**TASK DETAILS:** Please output the lines from the one with "This screenshot has height=417, width=641." through the end of the data exactly as written, omitting all pictures.
(DATASET EXCERPTS begins)
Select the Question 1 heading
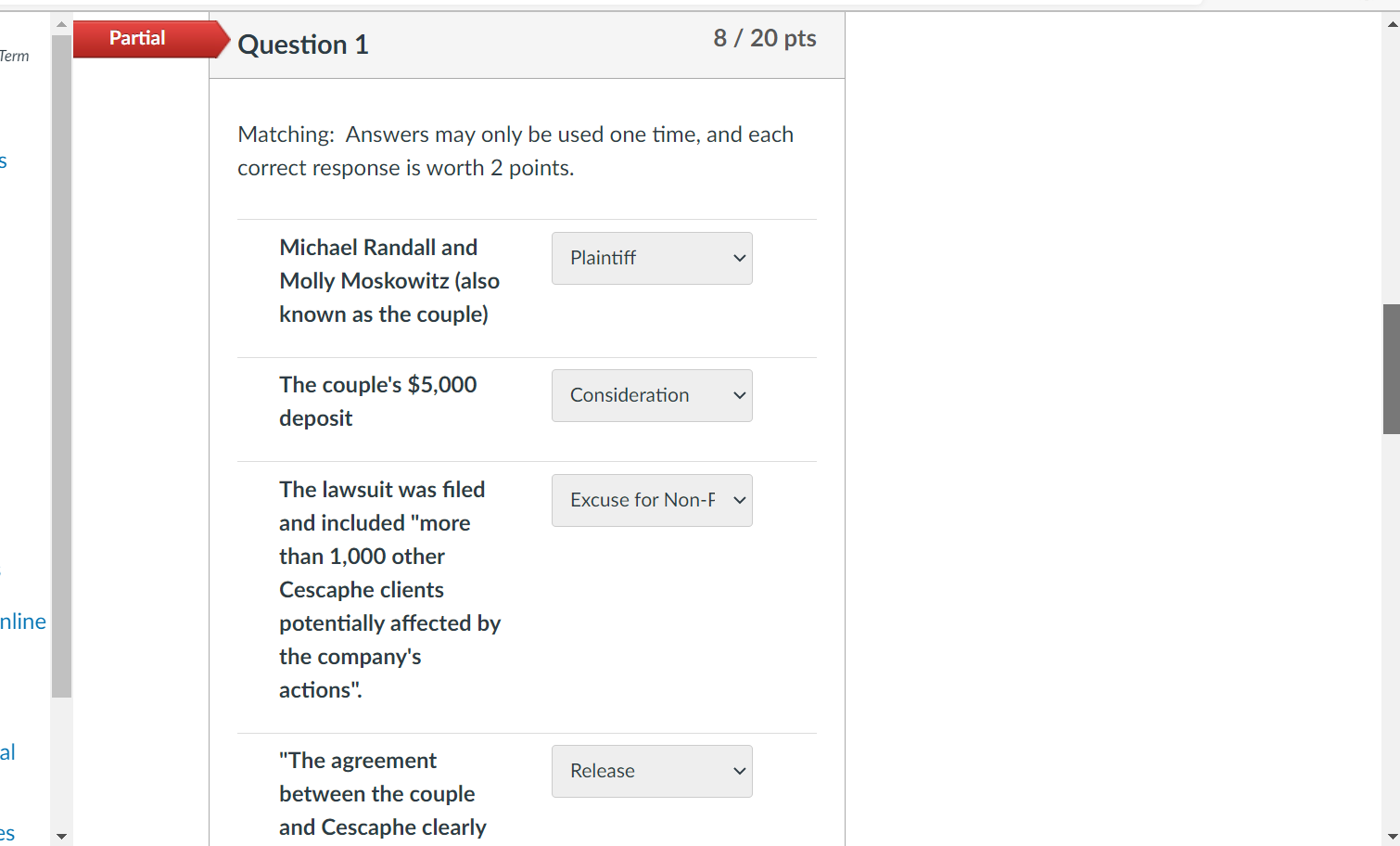The width and height of the screenshot is (1400, 846). click(302, 44)
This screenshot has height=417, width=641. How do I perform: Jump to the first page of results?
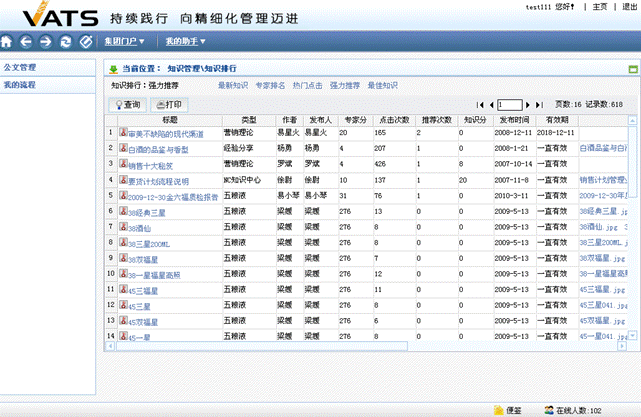[480, 104]
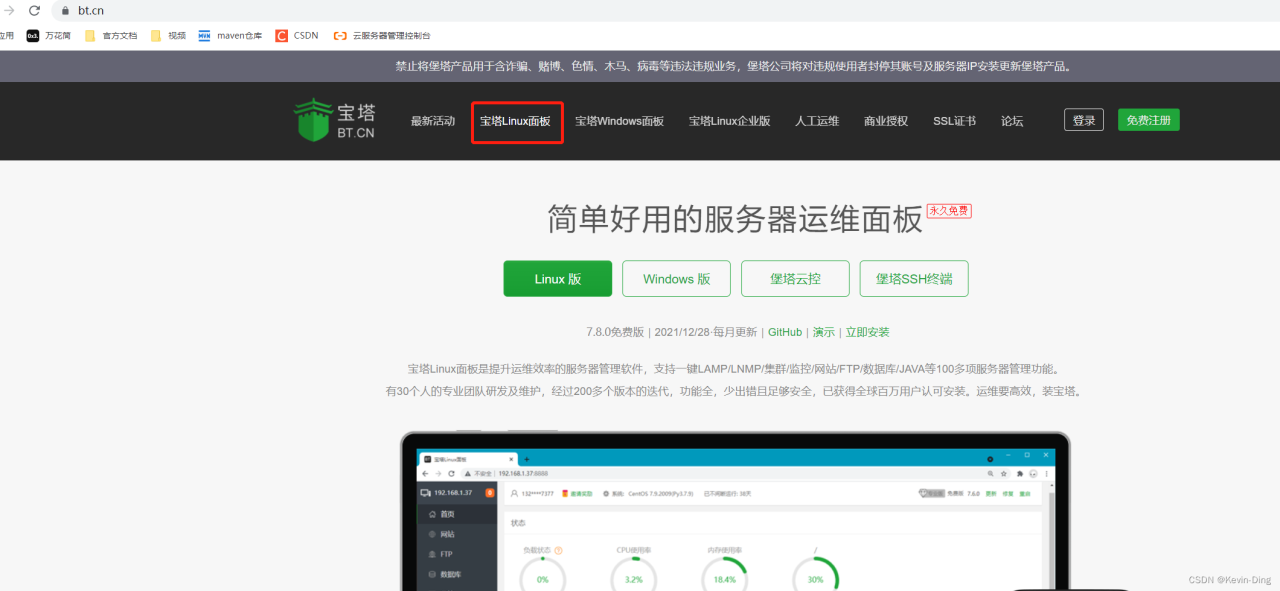This screenshot has height=591, width=1280.
Task: Visit the 论坛 section
Action: pyautogui.click(x=1012, y=120)
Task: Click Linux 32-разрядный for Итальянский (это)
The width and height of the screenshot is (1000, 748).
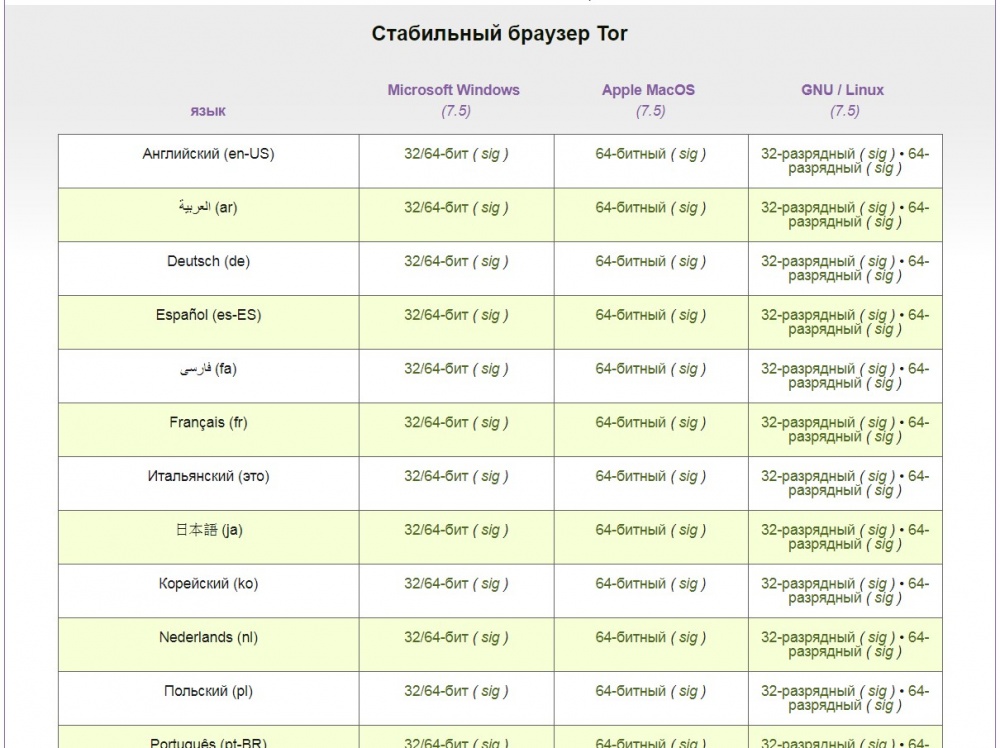Action: click(x=808, y=477)
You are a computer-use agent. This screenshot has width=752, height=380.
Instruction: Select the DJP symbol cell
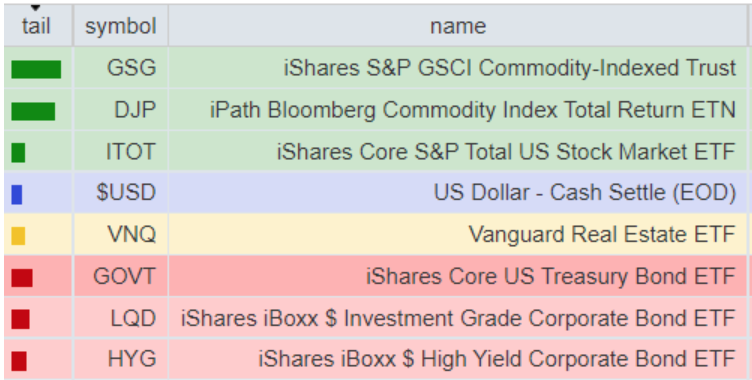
(DATASET EXCERPTS ends)
**OUTPUT BELOW:**
This screenshot has height=417, width=641. How do I perform: Jump to the first page of results?
[480, 104]
This screenshot has height=591, width=1280.
Task: Visit the 论坛 section
Action: pyautogui.click(x=1012, y=120)
Task: Click Linux 32-разрядный for Итальянский (это)
The width and height of the screenshot is (1000, 748).
Action: click(x=808, y=477)
You are a computer-use agent. This screenshot has width=752, height=380.
Instruction: Select the DJP symbol cell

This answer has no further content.